:: GIVEN ENTRIES

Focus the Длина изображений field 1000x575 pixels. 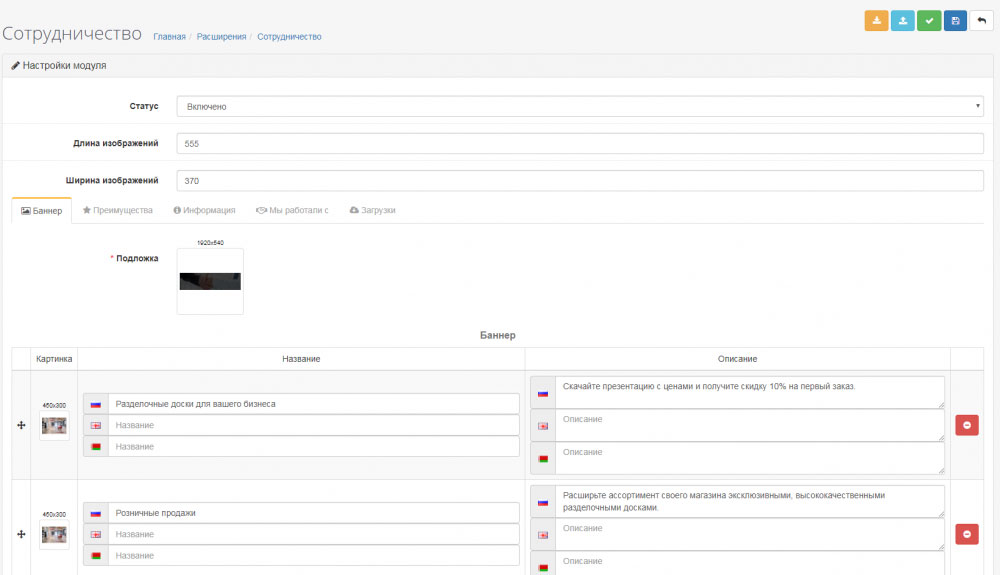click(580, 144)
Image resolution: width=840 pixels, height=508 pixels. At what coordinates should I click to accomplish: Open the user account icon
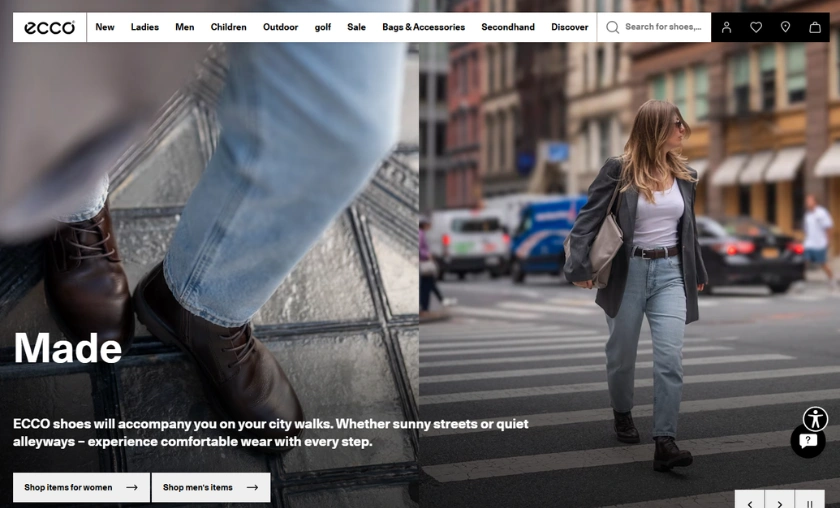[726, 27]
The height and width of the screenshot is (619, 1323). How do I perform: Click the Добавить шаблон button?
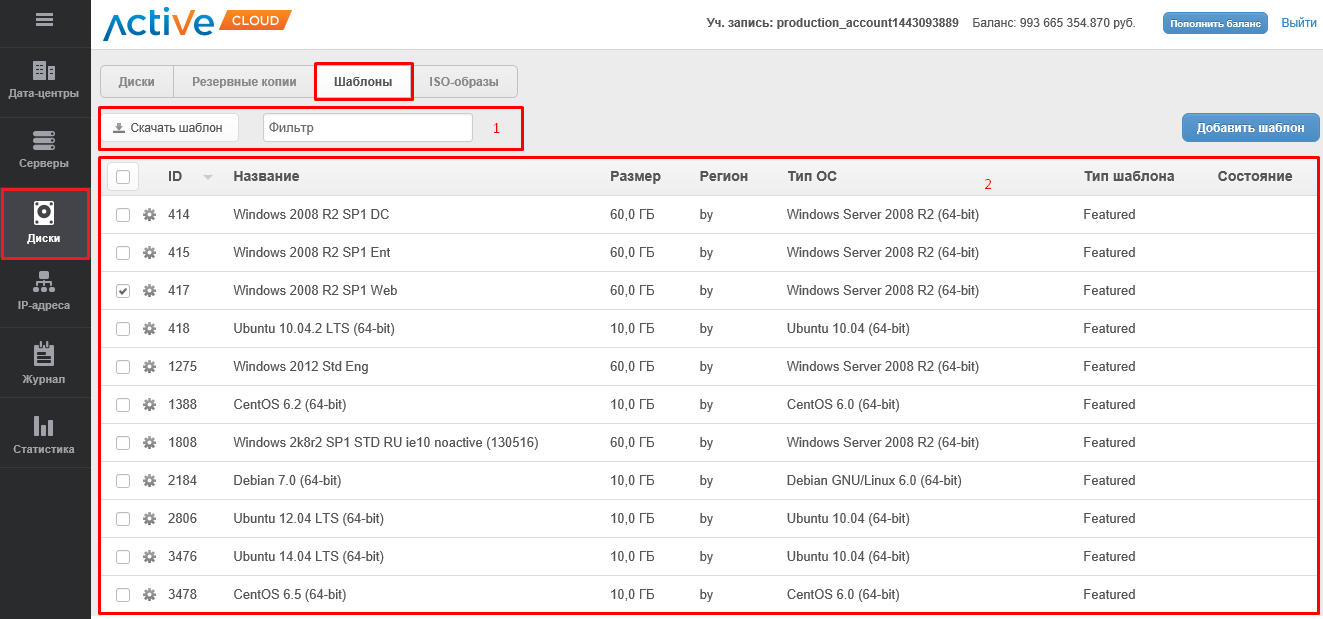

::::
:: GIVEN ENTRIES

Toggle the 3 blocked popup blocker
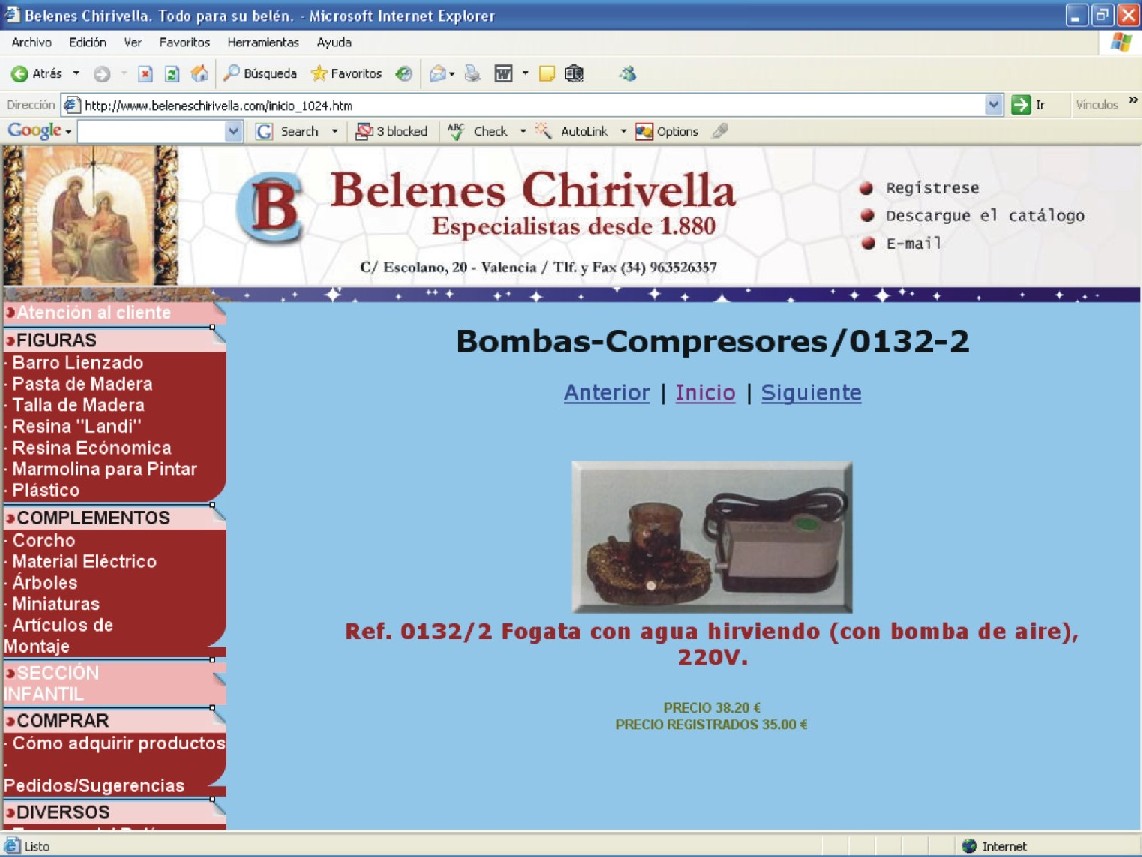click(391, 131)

::::

◆ **PROBLEM TO SOLVE**
From the records above, copy only the lines running from the line holding "Image resolution: width=840" through the line holding "The height and", with no pictures.

◆ **EXPECTED ANSWER**
Image resolution: width=840 pixels, height=508 pixels. At what coordinates should I click to accomplish: Open the user account icon
[726, 27]
The height and width of the screenshot is (619, 1323). How do I perform: Click the Добавить шаблон button?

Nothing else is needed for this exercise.